By Simon Fairlie and Mike Hannis report on the Coalition government's changes to the planning system. Issue 9 of The Land

URL = http://www.thelandmagazine.org.uk/sites/default/files/Open%20Source%20Planning%20-%20Hannis%20and%20Fairlie.pdf


Discussion

"This is a surprisingly radical document, so we are giving over several pages to summarizing some relevant parts of it.

Open Source Planning is a fine example of Cameron’s brand of populist rhetoric, championing community empowerment and local control against “today’s central-regional diktats”. The Tories have borrowed the concept of “Open Source” from the software industry, “where it aims to make computer programming open to all in a highly flexible way”. The analogy hardly bears scrutiny, since the software industry deals with information, which is over-abundant and virtually limitless, whereas planning decides what we do with land, which is a very limited and highly contested resource. The phrase “Open Source” is also deliberately suggestive of transparent, collaborative decision-making between equals, rather than of the murky local networks of power and influence that the proposed changes may well reinforce.

### [JOB 1]
Answer these from the text on Open Source Planning:
(a) Which issue of The Land carried the report?
(b) From which industry did the Tories borrow the concept of "Open Source"?
(c) According to the text, what does planning decide?
### [JOB 2]
Please resume the text on Open Source Planning, picking up right after its final sentence.
The lines after this point are separate material and are not part of the text on Open Source Planning.

### [DATA BLOCK]
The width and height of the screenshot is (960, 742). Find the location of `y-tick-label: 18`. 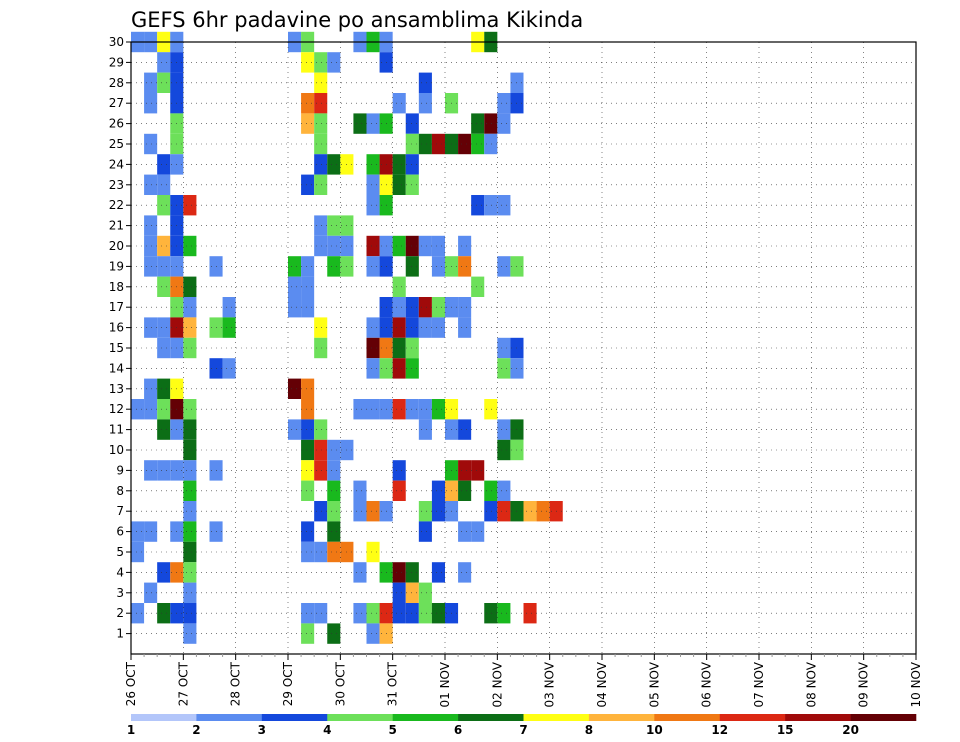

y-tick-label: 18 is located at coordinates (116, 287).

### [EXERCISE RESULT 1]
(a) Issue 9.
(b) The software industry.
(c) What we do with land, which is a very limited and highly contested resource.

### [EXERCISE RESULT 2]
“We will abolish the entire bureaucratic and undemocratic tier of regional planning, including the Regional Spatial Strategies, the Regional Planning Bodies and national and regional building targets.” This is greatly to be welcomed, as these bodies are quintessentially bureaucratic and undemocratic (whereas the Welsh Assembly and the Scottish Government are surprisingly accessible)." (http://www.thelandmagazine.org.uk/sites/default/files/Open%20Source%20Planning%20-%20Hannis%20and%20Fairlie.pdf)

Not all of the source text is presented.